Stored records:

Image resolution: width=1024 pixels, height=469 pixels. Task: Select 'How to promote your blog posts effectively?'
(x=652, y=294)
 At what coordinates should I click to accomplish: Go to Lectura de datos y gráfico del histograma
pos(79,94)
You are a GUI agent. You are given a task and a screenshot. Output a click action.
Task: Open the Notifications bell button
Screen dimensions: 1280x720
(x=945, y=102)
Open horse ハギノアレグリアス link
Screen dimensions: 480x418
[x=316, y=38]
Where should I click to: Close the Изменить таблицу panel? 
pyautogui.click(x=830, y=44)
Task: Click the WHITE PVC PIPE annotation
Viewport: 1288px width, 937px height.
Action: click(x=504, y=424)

--

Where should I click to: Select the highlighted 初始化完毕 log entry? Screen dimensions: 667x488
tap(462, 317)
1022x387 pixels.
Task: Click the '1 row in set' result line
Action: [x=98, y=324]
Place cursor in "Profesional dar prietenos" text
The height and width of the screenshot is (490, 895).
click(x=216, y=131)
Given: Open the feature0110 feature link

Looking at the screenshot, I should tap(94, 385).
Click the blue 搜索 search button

==

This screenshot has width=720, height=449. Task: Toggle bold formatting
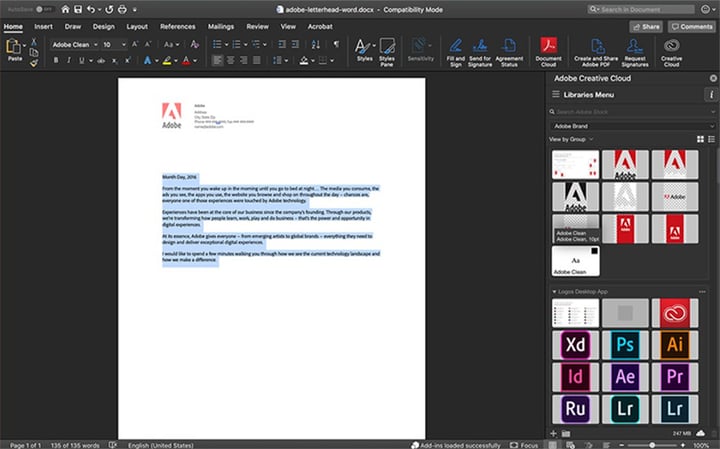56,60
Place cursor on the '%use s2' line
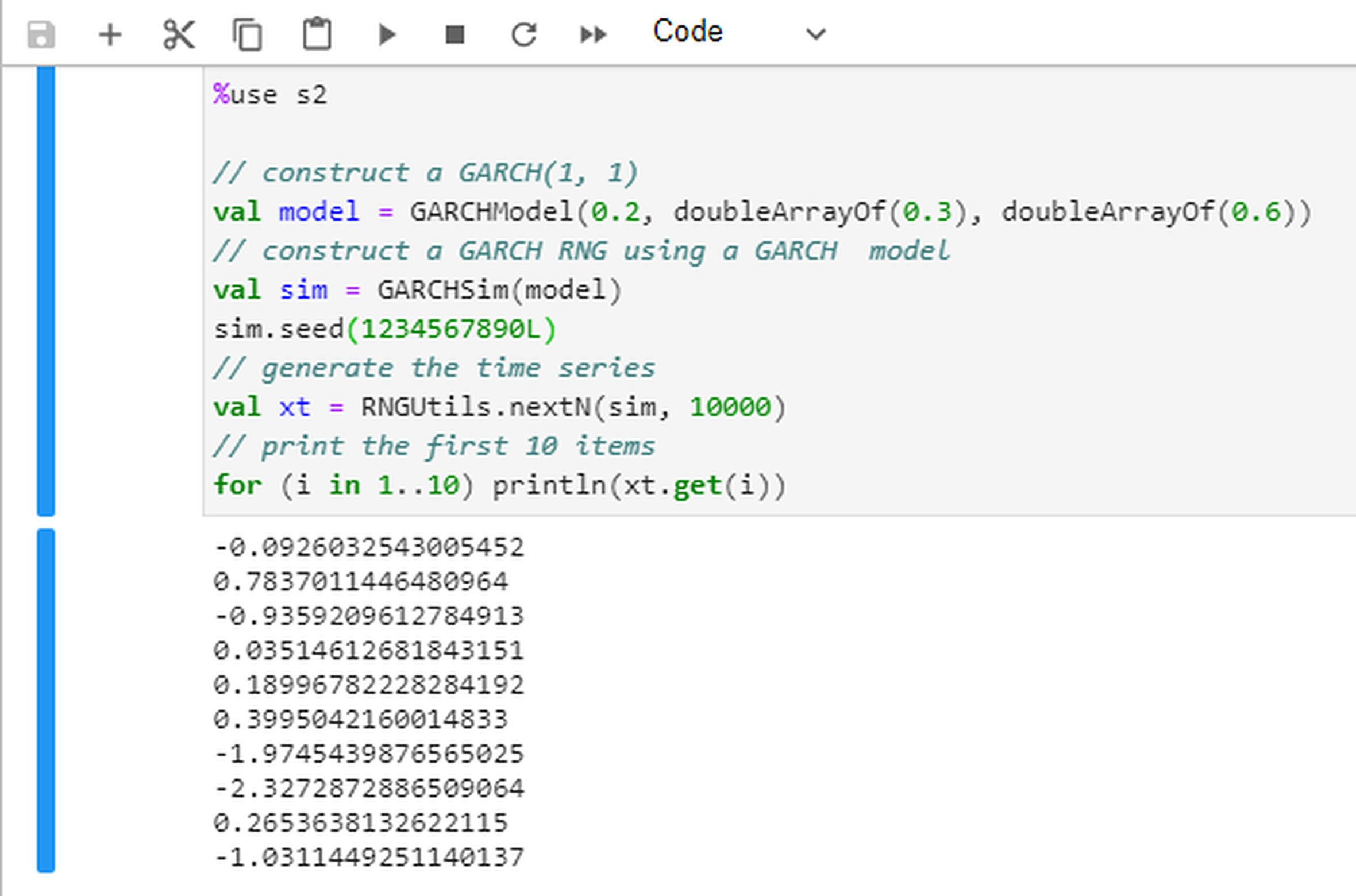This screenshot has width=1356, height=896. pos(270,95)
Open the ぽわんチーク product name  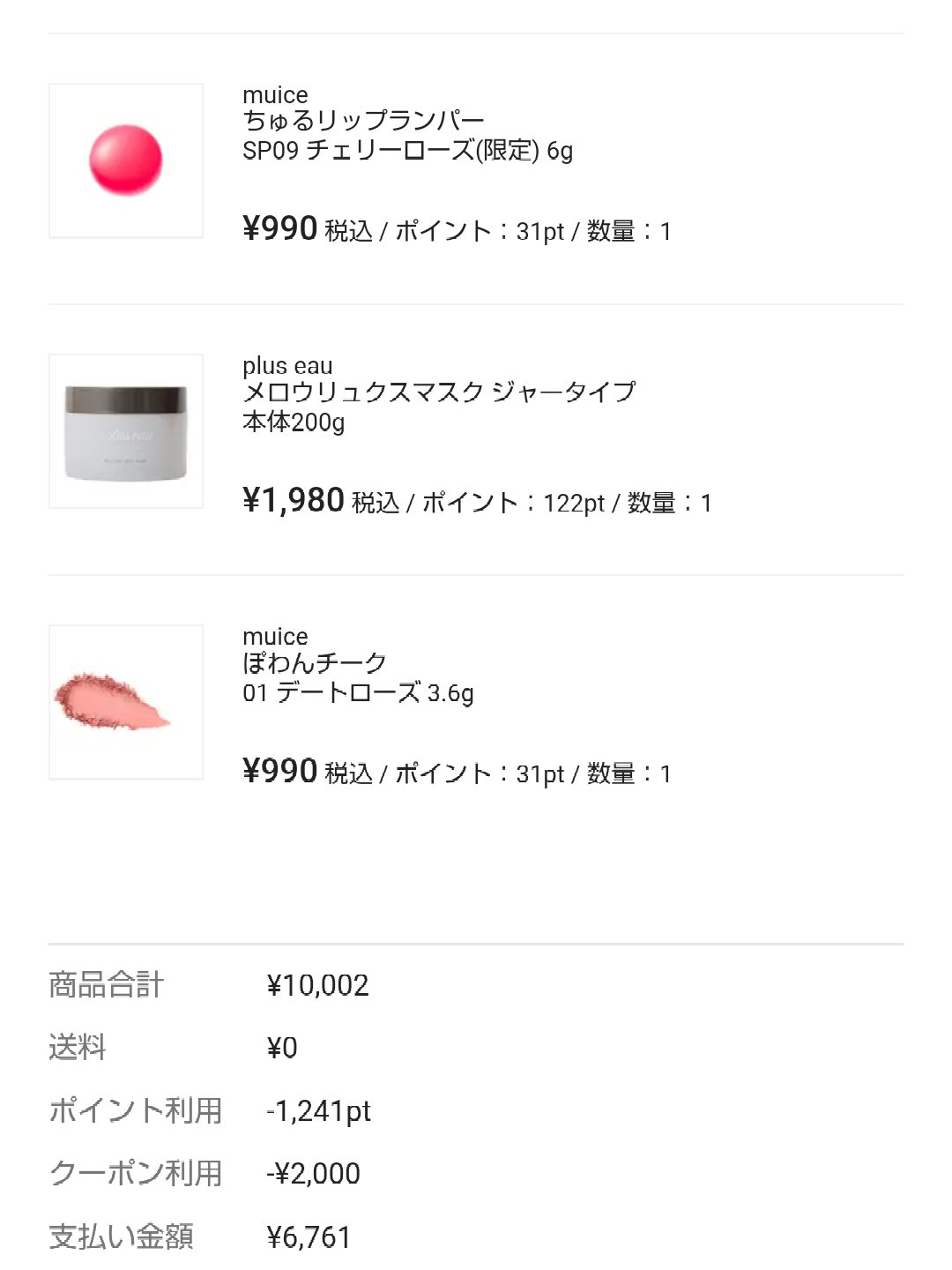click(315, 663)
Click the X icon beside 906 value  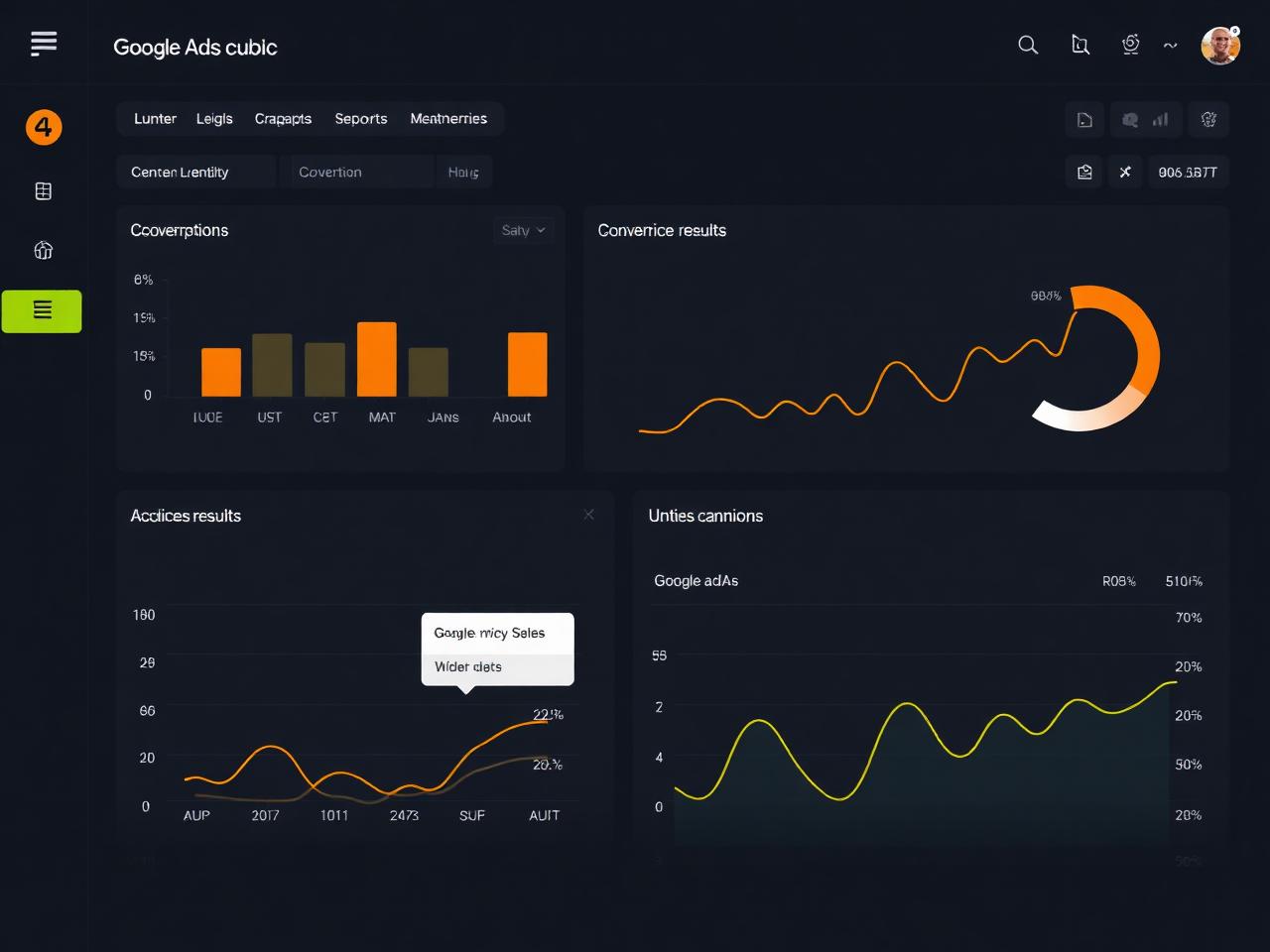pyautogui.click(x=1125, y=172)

• [Assignment]:
Copy every line from the entries that contains the word "button".

• [Solution for this exercise]:
Task: Open the Notifications bell button
Click the blue 搜索 search button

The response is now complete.